• **Exercise**
In the records below, find the line that holds "The image size". Restate it and every later line exactly, stopping at the end and skipping pictures.

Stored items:
┌──
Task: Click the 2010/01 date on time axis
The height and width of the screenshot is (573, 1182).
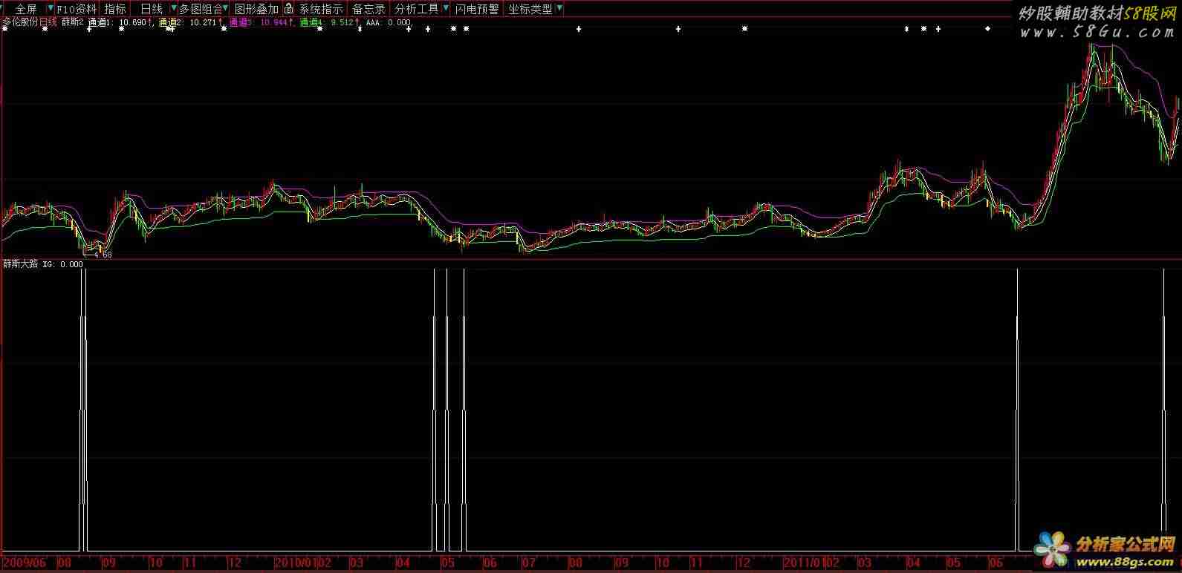Action: pos(296,563)
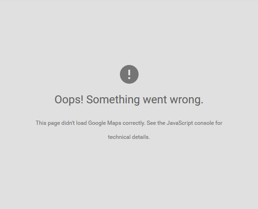Click the "Oops!" word in heading
Viewport: 258px width, 209px height.
point(69,100)
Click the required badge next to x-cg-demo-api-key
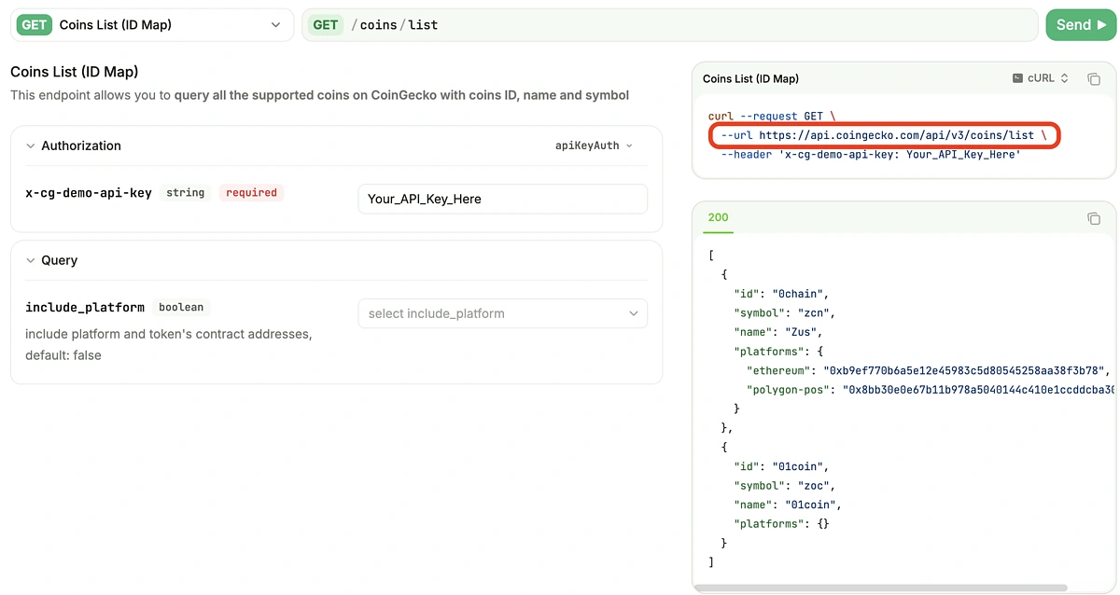This screenshot has height=595, width=1120. click(250, 192)
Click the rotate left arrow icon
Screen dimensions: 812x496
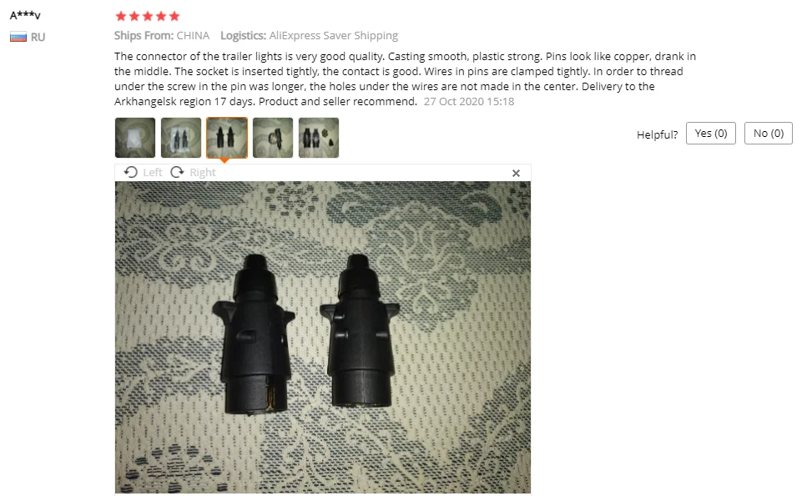click(131, 172)
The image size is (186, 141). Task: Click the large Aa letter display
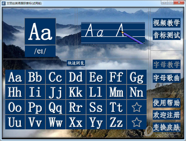click(x=40, y=31)
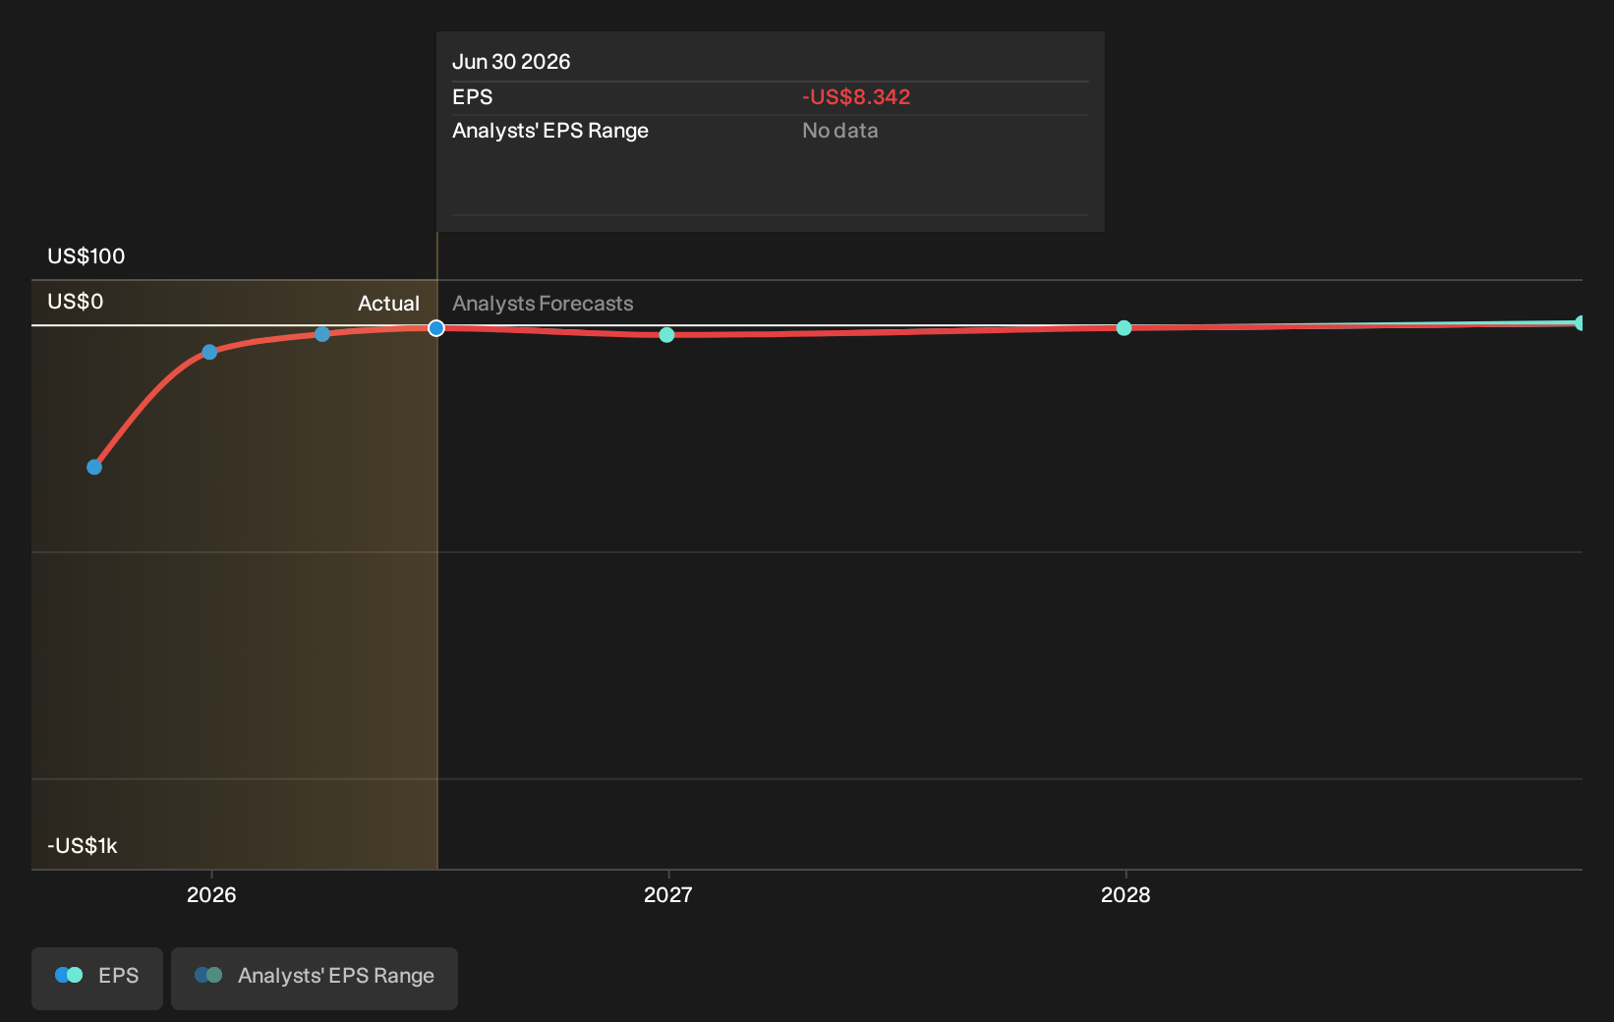Select the first blue EPS data point
The width and height of the screenshot is (1614, 1022).
click(x=94, y=467)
└──
• **Task solution**
The image size is (186, 141). Task: Click the large Aa letter display
click(x=40, y=31)
Select the first blue EPS data point
The width and height of the screenshot is (1614, 1022).
click(x=94, y=467)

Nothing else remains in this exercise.